> [Stated exercise] Present every line of the listing below as a Markdown table with the columns "No." and "Line", numbering the rows and omitting blank lines.

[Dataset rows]
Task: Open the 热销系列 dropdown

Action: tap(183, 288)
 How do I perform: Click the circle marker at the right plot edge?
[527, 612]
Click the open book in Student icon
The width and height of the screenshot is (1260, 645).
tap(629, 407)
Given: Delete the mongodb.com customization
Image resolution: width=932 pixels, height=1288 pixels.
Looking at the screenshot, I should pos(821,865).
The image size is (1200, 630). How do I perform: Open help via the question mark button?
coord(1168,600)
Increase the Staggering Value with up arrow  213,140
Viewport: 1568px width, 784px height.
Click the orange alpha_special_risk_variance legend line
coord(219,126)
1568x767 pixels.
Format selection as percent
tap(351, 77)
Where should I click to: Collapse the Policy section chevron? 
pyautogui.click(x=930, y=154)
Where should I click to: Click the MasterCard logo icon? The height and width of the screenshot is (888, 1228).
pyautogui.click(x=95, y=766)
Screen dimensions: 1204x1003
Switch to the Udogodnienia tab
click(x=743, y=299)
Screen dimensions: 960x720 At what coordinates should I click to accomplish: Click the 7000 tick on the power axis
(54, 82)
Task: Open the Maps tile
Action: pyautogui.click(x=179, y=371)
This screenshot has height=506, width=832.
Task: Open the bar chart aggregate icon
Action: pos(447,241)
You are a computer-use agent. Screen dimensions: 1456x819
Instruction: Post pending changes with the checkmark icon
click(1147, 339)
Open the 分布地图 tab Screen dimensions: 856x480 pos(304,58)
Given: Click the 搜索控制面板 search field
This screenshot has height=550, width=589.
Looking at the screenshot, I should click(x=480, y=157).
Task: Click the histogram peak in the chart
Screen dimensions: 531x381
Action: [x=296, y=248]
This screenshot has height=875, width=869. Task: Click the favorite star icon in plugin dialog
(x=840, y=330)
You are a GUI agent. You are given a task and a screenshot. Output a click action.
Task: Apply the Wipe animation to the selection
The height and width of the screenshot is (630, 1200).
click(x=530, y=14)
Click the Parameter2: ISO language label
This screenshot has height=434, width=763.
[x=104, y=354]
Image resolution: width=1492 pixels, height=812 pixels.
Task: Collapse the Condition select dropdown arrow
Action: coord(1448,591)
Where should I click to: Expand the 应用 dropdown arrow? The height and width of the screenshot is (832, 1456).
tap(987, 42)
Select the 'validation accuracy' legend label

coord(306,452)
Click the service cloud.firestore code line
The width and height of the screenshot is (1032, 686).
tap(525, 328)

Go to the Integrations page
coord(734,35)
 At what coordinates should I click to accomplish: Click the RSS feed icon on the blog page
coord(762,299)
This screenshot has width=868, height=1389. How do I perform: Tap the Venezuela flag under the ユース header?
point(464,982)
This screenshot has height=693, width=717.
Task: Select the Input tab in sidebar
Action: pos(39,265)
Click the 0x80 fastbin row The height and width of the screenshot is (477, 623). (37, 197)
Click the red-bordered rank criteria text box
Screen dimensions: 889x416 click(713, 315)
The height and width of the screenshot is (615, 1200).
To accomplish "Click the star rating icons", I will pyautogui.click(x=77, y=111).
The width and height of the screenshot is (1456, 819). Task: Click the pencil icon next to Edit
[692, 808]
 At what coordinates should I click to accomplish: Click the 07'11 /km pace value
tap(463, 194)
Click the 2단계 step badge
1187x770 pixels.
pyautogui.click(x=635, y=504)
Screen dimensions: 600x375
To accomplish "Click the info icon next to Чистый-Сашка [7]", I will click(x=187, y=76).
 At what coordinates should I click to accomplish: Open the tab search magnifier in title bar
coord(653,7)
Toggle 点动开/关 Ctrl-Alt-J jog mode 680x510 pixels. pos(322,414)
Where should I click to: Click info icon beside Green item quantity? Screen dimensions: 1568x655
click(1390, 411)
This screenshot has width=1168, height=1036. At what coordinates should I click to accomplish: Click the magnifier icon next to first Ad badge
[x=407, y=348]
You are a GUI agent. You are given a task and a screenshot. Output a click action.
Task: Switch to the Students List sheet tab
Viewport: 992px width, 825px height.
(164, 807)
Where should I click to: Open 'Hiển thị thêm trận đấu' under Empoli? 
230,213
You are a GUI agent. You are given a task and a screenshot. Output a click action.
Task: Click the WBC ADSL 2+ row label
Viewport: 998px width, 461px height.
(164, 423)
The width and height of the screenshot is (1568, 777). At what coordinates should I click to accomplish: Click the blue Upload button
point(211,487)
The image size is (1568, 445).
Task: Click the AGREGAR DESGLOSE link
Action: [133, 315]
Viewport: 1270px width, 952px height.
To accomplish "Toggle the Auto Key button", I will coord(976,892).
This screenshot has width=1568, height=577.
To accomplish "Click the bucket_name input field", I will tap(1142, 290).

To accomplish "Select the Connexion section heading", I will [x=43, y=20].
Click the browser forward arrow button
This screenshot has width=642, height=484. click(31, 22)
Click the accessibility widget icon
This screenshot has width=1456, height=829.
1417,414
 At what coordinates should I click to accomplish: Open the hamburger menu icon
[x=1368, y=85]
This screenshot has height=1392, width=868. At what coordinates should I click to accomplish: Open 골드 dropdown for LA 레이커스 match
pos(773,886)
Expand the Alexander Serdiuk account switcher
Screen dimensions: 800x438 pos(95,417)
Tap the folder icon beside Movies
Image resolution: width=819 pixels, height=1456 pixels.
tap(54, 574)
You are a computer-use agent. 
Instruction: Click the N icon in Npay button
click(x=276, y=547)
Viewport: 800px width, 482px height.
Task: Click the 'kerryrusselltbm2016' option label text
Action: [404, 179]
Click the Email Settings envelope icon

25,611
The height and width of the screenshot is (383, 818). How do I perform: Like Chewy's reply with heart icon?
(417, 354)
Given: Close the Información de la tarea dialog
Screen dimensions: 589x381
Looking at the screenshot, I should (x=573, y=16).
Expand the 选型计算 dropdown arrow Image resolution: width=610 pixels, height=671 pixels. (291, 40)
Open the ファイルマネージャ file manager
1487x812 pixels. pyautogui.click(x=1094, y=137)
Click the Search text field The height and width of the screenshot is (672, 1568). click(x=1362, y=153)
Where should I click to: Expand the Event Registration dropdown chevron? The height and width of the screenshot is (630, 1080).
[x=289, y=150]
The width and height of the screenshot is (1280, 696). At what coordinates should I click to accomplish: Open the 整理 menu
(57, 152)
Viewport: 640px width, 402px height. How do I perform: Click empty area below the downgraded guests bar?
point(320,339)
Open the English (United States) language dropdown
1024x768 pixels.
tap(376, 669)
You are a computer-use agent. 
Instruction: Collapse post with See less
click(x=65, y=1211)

> [Task response]
| No. | Line |
|---|---|
| 1 | Task: Open the 热销系列 dropdown |
| 2 | Action: tap(183, 288) |
| 3 |  How do I perform: Click the circle marker at the right plot edge? |
| 4 | [527, 612] |
| 5 | Click the open book in Student icon |
| 6 | The width and height of the screenshot is (1260, 645). |
| 7 | tap(629, 407) |
| 8 | Given: Delete the mongodb.com customization |
| 9 | Image resolution: width=932 pixels, height=1288 pixels. |
| 10 | Looking at the screenshot, I should pos(821,865). |
| 11 | The image size is (1200, 630). How do I perform: Open help via the question mark button? |
| 12 | coord(1168,600) |
| 13 | Increase the Staggering Value with up arrow  213,140 |
| 14 | Viewport: 1568px width, 784px height. |
| 15 | Click the orange alpha_special_risk_variance legend line |
| 16 | coord(219,126) |
| 17 | 1568x767 pixels. |
| 18 | Format selection as percent |
| 19 | tap(351, 77) |
| 20 | Where should I click to: Collapse the Policy section chevron?  |
| 21 | pyautogui.click(x=930, y=154) |
| 22 | Where should I click to: Click the MasterCard logo icon? The height and width of the screenshot is (888, 1228). |
| 23 | pyautogui.click(x=95, y=766) |
| 24 | Screen dimensions: 1204x1003 |
| 25 | Switch to the Udogodnienia tab |
| 26 | click(x=743, y=299) |
| 27 | Screen dimensions: 960x720 At what coordinates should I click to accomplish: Click the 7000 tick on the power axis |
| 28 | (54, 82) |
| 29 | Task: Open the Maps tile |
| 30 | Action: pyautogui.click(x=179, y=371) |
| 31 | This screenshot has height=506, width=832. |
| 32 | Task: Open the bar chart aggregate icon |
| 33 | Action: pos(447,241) |
| 34 | You are a computer-use agent. Screen dimensions: 1456x819 |
| 35 | Instruction: Post pending changes with the checkmark icon |
| 36 | click(1147, 339) |
| 37 | Open the 分布地图 tab Screen dimensions: 856x480 pos(304,58) |
| 38 | Given: Click the 搜索控制面板 search field |
| 39 | This screenshot has height=550, width=589. |
| 40 | Looking at the screenshot, I should click(x=480, y=157). |
| 41 | Task: Click the histogram peak in the chart |
| 42 | Screen dimensions: 531x381 |
| 43 | Action: [x=296, y=248] |
| 44 | This screenshot has height=875, width=869. Task: Click the favorite star icon in plugin dialog |
| 45 | (x=840, y=330) |
| 46 | You are a GUI agent. You are given a task and a screenshot. Output a click action. |
| 47 | Task: Apply the Wipe animation to the selection |
| 48 | The height and width of the screenshot is (630, 1200). |
| 49 | click(x=530, y=14) |
| 50 | Click the Parameter2: ISO language label |
| 51 | This screenshot has height=434, width=763. |
| 52 | [x=104, y=354] |
| 53 | Image resolution: width=1492 pixels, height=812 pixels. |
| 54 | Task: Collapse the Condition select dropdown arrow |
| 55 | Action: coord(1448,591) |
| 56 | Where should I click to: Expand the 应用 dropdown arrow? The height and width of the screenshot is (832, 1456). |
| 57 | tap(987, 42) |
| 58 | Select the 'validation accuracy' legend label |
| 59 | coord(306,452) |
| 60 | Click the service cloud.firestore code line |
| 61 | The width and height of the screenshot is (1032, 686). |
| 62 | tap(525, 328) |
| 63 | Go to the Integrations page |
| 64 | coord(734,35) |
| 65 |  At what coordinates should I click to accomplish: Click the RSS feed icon on the blog page |
| 66 | coord(762,299) |
| 67 | This screenshot has width=868, height=1389. How do I perform: Tap the Venezuela flag under the ユース header? |
| 68 | point(464,982) |
| 69 | This screenshot has height=693, width=717. |
| 70 | Task: Select the Input tab in sidebar |
| 71 | Action: pos(39,265) |
| 72 | Click the 0x80 fastbin row The height and width of the screenshot is (477, 623). (37, 197) |
| 73 | Click the red-bordered rank criteria text box |
| 74 | Screen dimensions: 889x416 click(713, 315) |
| 75 | The height and width of the screenshot is (615, 1200). |
| 76 | To accomplish "Click the star rating icons", I will pyautogui.click(x=77, y=111). |
| 77 | The width and height of the screenshot is (1456, 819). Task: Click the pencil icon next to Edit |
| 78 | [692, 808] |
| 79 |  At what coordinates should I click to accomplish: Click the 07'11 /km pace value |
| 80 | tap(463, 194) |
| 81 | Click the 2단계 step badge |
| 82 | 1187x770 pixels. |
| 83 | pyautogui.click(x=635, y=504) |
| 84 | Screen dimensions: 600x375 |
| 85 | To accomplish "Click the info icon next to Чистый-Сашка [7]", I will click(x=187, y=76). |
| 86 |  At what coordinates should I click to accomplish: Open the tab search magnifier in title bar |
| 87 | coord(653,7) |
| 88 | Toggle 点动开/关 Ctrl-Alt-J jog mode 680x510 pixels. pos(322,414) |
| 89 | Where should I click to: Click info icon beside Green item quantity? Screen dimensions: 1568x655 |
| 90 | click(1390, 411) |
| 91 | This screenshot has width=1168, height=1036. At what coordinates should I click to accomplish: Click the magnifier icon next to first Ad badge |
| 92 | [x=407, y=348] |
| 93 | You are a GUI agent. You are given a task and a screenshot. Output a click action. |
| 94 | Task: Switch to the Students List sheet tab |
| 95 | Viewport: 992px width, 825px height. |
| 96 | (164, 807) |
| 97 | Where should I click to: Open 'Hiển thị thêm trận đấu' under Empoli?  |
| 98 | 230,213 |
| 99 | You are a GUI agent. You are given a task and a screenshot. Output a click action. |
| 100 | Task: Click the WBC ADSL 2+ row label |
| 101 | Viewport: 998px width, 461px height. |
| 102 | (164, 423) |
| 103 | The width and height of the screenshot is (1568, 777). At what coordinates should I click to accomplish: Click the blue Upload button |
| 104 | point(211,487) |
| 105 | The image size is (1568, 445). |
| 106 | Task: Click the AGREGAR DESGLOSE link |
| 107 | Action: [133, 315] |
| 108 | Viewport: 1270px width, 952px height. |
| 109 | To accomplish "Toggle the Auto Key button", I will coord(976,892). |
| 110 | This screenshot has width=1568, height=577. |
| 111 | To accomplish "Click the bucket_name input field", I will tap(1142, 290). |
| 112 | To accomplish "Select the Connexion section heading", I will [x=43, y=20]. |
| 113 | Click the browser forward arrow button |
| 114 | This screenshot has width=642, height=484. click(31, 22) |
| 115 | Click the accessibility widget icon |
| 116 | This screenshot has width=1456, height=829. |
| 117 | 1417,414 |
| 118 |  At what coordinates should I click to accomplish: Open the hamburger menu icon |
| 119 | [x=1368, y=85] |
| 120 | This screenshot has height=1392, width=868. At what coordinates should I click to accomplish: Open 골드 dropdown for LA 레이커스 match |
| 121 | pos(773,886) |
| 122 | Expand the Alexander Serdiuk account switcher |
| 123 | Screen dimensions: 800x438 pos(95,417) |
| 124 | Tap the folder icon beside Movies |
| 125 | Image resolution: width=819 pixels, height=1456 pixels. |
| 126 | tap(54, 574) |
| 127 | You are a computer-use agent.  |
| 128 | Instruction: Click the N icon in Npay button |
| 129 | click(x=276, y=547) |
| 130 | Viewport: 800px width, 482px height. |
| 131 | Task: Click the 'kerryrusselltbm2016' option label text |
| 132 | Action: [404, 179] |
| 133 | Click the Email Settings envelope icon |
| 134 | 25,611 |
| 135 | The height and width of the screenshot is (383, 818). How do I perform: Like Chewy's reply with heart icon? |
| 136 | (417, 354) |
| 137 | Given: Close the Información de la tarea dialog |
| 138 | Screen dimensions: 589x381 |
| 139 | Looking at the screenshot, I should (x=573, y=16). |
| 140 | Expand the 选型计算 dropdown arrow Image resolution: width=610 pixels, height=671 pixels. (291, 40) |
| 141 | Open the ファイルマネージャ file manager |
| 142 | 1487x812 pixels. pyautogui.click(x=1094, y=137) |
| 143 | Click the Search text field The height and width of the screenshot is (672, 1568). click(x=1362, y=153) |
| 144 | Where should I click to: Expand the Event Registration dropdown chevron? The height and width of the screenshot is (630, 1080). |
| 145 | [x=289, y=150] |
| 146 | The width and height of the screenshot is (1280, 696). At what coordinates should I click to accomplish: Open the 整理 menu |
| 147 | (57, 152) |
| 148 | Viewport: 640px width, 402px height. How do I perform: Click empty area below the downgraded guests bar? |
| 149 | point(320,339) |
| 150 | Open the English (United States) language dropdown |
| 151 | 1024x768 pixels. |
| 152 | tap(376, 669) |
| 153 | You are a computer-use agent.  |
| 154 | Instruction: Collapse post with See less |
| 155 | click(x=65, y=1211) |